Content starts
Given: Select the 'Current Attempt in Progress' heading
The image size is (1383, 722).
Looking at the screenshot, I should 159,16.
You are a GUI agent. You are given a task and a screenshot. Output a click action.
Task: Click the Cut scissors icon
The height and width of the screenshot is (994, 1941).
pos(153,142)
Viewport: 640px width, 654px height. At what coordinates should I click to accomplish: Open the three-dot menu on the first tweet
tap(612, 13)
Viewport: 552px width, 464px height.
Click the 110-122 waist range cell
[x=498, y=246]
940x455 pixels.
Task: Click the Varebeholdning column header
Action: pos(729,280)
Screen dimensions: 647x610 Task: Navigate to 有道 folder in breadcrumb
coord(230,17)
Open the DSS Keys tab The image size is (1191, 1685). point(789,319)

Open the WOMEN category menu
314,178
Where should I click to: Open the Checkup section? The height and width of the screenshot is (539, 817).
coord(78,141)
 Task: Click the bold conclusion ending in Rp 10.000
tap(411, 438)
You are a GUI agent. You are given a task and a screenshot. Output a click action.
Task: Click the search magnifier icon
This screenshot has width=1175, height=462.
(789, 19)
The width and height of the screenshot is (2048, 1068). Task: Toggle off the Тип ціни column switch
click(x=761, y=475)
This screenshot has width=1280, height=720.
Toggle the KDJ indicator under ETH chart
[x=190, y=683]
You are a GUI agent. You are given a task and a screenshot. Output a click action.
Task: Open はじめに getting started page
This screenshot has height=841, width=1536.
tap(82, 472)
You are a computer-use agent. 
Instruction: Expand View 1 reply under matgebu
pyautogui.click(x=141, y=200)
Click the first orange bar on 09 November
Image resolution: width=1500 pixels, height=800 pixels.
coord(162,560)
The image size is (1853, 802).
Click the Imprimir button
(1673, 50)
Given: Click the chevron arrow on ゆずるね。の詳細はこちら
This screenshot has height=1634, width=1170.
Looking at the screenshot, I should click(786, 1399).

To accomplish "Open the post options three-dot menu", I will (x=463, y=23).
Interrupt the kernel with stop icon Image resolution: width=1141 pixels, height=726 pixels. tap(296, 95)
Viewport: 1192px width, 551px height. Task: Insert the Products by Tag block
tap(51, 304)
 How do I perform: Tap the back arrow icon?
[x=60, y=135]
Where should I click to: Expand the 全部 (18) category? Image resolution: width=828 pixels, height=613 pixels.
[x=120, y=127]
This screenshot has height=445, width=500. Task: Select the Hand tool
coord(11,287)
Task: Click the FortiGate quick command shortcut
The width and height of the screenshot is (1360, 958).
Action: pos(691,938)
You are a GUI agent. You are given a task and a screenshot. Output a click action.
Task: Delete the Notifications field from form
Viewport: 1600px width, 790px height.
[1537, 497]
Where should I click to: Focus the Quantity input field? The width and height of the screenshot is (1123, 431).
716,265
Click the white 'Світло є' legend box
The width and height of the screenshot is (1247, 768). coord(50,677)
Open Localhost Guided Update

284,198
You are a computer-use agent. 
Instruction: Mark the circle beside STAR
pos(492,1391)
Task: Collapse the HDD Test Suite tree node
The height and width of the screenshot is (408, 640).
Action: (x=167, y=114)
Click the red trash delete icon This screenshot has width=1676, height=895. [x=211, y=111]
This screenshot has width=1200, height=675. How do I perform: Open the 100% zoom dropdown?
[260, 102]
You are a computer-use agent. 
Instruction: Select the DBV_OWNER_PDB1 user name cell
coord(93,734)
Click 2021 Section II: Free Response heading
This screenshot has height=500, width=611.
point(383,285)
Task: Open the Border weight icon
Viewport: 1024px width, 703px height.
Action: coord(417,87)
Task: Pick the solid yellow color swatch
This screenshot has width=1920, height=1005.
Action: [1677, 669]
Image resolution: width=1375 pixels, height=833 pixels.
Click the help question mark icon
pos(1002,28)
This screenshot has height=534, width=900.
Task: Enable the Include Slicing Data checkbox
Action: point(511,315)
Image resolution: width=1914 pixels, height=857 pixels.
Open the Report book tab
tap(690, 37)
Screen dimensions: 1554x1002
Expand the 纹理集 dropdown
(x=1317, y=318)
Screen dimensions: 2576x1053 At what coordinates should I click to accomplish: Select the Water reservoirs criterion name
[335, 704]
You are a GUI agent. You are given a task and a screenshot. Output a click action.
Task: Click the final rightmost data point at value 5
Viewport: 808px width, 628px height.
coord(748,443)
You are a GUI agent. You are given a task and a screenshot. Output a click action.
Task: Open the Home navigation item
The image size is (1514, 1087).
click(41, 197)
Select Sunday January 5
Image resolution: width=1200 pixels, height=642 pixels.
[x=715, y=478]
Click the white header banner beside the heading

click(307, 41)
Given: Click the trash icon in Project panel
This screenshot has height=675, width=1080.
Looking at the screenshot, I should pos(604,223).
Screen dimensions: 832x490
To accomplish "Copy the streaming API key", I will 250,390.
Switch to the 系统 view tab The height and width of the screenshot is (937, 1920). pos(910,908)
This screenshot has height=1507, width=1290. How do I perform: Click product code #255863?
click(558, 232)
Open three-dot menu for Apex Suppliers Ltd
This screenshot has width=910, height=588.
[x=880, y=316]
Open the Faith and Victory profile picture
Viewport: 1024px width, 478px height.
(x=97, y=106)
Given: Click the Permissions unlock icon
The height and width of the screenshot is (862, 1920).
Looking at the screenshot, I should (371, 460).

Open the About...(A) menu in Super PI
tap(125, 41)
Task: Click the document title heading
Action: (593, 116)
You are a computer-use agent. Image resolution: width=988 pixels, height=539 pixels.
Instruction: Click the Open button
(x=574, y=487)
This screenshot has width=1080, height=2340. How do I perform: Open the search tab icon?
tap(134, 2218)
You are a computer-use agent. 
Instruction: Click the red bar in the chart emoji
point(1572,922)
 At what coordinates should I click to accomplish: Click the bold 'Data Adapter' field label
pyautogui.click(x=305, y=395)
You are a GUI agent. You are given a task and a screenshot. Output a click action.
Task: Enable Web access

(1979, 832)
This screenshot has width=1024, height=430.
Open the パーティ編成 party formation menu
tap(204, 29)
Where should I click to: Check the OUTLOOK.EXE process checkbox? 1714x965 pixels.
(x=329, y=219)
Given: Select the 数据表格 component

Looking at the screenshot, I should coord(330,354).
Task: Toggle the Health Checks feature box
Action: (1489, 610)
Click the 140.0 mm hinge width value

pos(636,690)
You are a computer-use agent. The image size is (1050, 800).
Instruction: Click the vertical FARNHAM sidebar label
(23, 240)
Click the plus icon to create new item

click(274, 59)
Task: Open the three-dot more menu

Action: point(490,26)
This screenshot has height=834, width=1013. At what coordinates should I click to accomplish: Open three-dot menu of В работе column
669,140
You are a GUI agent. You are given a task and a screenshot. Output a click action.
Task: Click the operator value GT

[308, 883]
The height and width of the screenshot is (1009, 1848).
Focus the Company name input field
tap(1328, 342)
Content ends
WHAT IS EXPECTED – Going down the listing above, begin printing at the line with "Screen dimensions: 647x610" and finish with the line with "Click the first orange bar on 09 November", exactly as they appear.

WRITTEN RESPONSE –
Screen dimensions: 647x610 Task: Navigate to 有道 folder in breadcrumb
coord(230,17)
Open the DSS Keys tab The image size is (1191, 1685). point(789,319)

Open the WOMEN category menu
314,178
Where should I click to: Open the Checkup section? The height and width of the screenshot is (539, 817).
coord(78,141)
 Task: Click the bold conclusion ending in Rp 10.000
tap(411, 438)
You are a GUI agent. You are given a task and a screenshot. Output a click action.
Task: Click the search magnifier icon
This screenshot has width=1175, height=462.
(789, 19)
The width and height of the screenshot is (2048, 1068). Task: Toggle off the Тип ціни column switch
click(x=761, y=475)
This screenshot has width=1280, height=720.
Toggle the KDJ indicator under ETH chart
[x=190, y=683]
You are a GUI agent. You are given a task and a screenshot. Output a click action.
Task: Open はじめに getting started page
This screenshot has height=841, width=1536.
tap(82, 472)
You are a computer-use agent. 
Instruction: Expand View 1 reply under matgebu
pyautogui.click(x=141, y=200)
Click the first orange bar on 09 November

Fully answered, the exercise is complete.